# TASK PROMPT
Take the material below and reproduce, word for word, only the lines from the line with "Open the Keyword" through the line with "The height and width of the screenshot is (534, 960).".

+---+

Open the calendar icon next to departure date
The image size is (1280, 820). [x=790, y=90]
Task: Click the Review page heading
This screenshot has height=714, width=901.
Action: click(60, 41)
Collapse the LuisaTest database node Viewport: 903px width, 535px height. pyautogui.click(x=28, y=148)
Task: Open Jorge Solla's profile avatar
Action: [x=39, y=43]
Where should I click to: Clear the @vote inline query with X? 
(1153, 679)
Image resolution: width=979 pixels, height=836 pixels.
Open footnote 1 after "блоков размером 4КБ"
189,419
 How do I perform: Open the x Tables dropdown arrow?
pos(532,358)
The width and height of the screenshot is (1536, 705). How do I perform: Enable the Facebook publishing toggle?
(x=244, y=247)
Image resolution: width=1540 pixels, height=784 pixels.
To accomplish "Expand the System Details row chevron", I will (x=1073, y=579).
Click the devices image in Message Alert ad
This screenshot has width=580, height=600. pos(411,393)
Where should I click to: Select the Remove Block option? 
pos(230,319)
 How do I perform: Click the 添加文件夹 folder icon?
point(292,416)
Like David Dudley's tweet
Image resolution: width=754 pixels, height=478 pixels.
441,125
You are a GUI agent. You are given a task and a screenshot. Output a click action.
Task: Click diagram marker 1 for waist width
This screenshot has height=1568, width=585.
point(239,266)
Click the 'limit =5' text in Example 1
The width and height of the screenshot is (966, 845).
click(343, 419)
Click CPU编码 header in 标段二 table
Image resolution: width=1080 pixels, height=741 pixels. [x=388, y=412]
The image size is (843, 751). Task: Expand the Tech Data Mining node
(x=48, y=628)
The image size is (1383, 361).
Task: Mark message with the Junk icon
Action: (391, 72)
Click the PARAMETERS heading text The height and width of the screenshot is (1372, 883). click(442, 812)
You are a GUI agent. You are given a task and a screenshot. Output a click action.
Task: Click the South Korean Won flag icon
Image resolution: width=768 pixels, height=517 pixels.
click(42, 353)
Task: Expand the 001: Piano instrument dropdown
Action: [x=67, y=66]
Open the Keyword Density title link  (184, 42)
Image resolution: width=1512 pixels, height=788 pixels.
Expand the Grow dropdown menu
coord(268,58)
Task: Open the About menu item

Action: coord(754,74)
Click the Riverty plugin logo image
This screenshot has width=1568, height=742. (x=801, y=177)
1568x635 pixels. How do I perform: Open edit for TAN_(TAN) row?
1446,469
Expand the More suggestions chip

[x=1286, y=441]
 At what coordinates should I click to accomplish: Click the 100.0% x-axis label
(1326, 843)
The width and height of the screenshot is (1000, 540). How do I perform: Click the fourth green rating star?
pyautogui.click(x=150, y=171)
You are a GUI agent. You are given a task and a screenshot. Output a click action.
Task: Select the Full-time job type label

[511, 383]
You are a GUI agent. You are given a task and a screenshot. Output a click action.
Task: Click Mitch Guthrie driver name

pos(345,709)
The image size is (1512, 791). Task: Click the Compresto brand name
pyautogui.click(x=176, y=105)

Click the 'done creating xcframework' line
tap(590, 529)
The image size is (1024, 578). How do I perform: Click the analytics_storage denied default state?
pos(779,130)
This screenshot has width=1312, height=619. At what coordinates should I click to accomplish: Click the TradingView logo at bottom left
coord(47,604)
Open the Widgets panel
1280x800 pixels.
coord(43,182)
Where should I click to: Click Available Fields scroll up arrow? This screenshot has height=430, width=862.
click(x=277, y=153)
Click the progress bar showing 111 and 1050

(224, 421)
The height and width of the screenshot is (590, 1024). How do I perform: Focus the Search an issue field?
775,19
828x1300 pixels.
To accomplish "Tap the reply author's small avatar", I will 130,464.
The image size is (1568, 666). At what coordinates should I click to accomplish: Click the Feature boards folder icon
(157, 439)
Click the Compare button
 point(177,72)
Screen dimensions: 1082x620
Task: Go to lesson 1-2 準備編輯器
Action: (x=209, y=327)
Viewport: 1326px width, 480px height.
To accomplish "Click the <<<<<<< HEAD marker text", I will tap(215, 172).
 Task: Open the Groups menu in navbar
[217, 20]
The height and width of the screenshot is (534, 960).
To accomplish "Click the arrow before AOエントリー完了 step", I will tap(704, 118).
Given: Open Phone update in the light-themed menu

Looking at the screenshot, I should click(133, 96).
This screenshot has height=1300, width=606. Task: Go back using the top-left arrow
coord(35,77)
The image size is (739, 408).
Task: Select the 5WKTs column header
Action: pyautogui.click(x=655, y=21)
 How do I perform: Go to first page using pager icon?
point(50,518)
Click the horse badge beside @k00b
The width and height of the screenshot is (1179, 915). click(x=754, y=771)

+---+

# OUTPUT OF THE TASK
Open the Keyword Density title link  (184, 42)
Image resolution: width=1512 pixels, height=788 pixels.
Expand the Grow dropdown menu
coord(268,58)
Task: Open the About menu item

Action: coord(754,74)
Click the Riverty plugin logo image
This screenshot has width=1568, height=742. (x=801, y=177)
1568x635 pixels. How do I perform: Open edit for TAN_(TAN) row?
1446,469
Expand the More suggestions chip

[x=1286, y=441]
 At what coordinates should I click to accomplish: Click the 100.0% x-axis label
(1326, 843)
The width and height of the screenshot is (1000, 540). How do I perform: Click the fourth green rating star?
pyautogui.click(x=150, y=171)
You are a GUI agent. You are given a task and a screenshot. Output a click action.
Task: Select the Full-time job type label

[511, 383]
You are a GUI agent. You are given a task and a screenshot. Output a click action.
Task: Click Mitch Guthrie driver name

pos(345,709)
The image size is (1512, 791). Task: Click the Compresto brand name
pyautogui.click(x=176, y=105)

Click the 'done creating xcframework' line
tap(590, 529)
The image size is (1024, 578). How do I perform: Click the analytics_storage denied default state?
pos(779,130)
This screenshot has width=1312, height=619. At what coordinates should I click to accomplish: Click the TradingView logo at bottom left
coord(47,604)
Open the Widgets panel
1280x800 pixels.
coord(43,182)
Where should I click to: Click Available Fields scroll up arrow? This screenshot has height=430, width=862.
click(x=277, y=153)
Click the progress bar showing 111 and 1050

(224, 421)
The height and width of the screenshot is (590, 1024). How do I perform: Focus the Search an issue field?
775,19
828x1300 pixels.
To accomplish "Tap the reply author's small avatar", I will 130,464.
The image size is (1568, 666). At what coordinates should I click to accomplish: Click the Feature boards folder icon
(157, 439)
Click the Compare button
 point(177,72)
Screen dimensions: 1082x620
Task: Go to lesson 1-2 準備編輯器
Action: (x=209, y=327)
Viewport: 1326px width, 480px height.
To accomplish "Click the <<<<<<< HEAD marker text", I will tap(215, 172).
 Task: Open the Groups menu in navbar
[217, 20]
The height and width of the screenshot is (534, 960).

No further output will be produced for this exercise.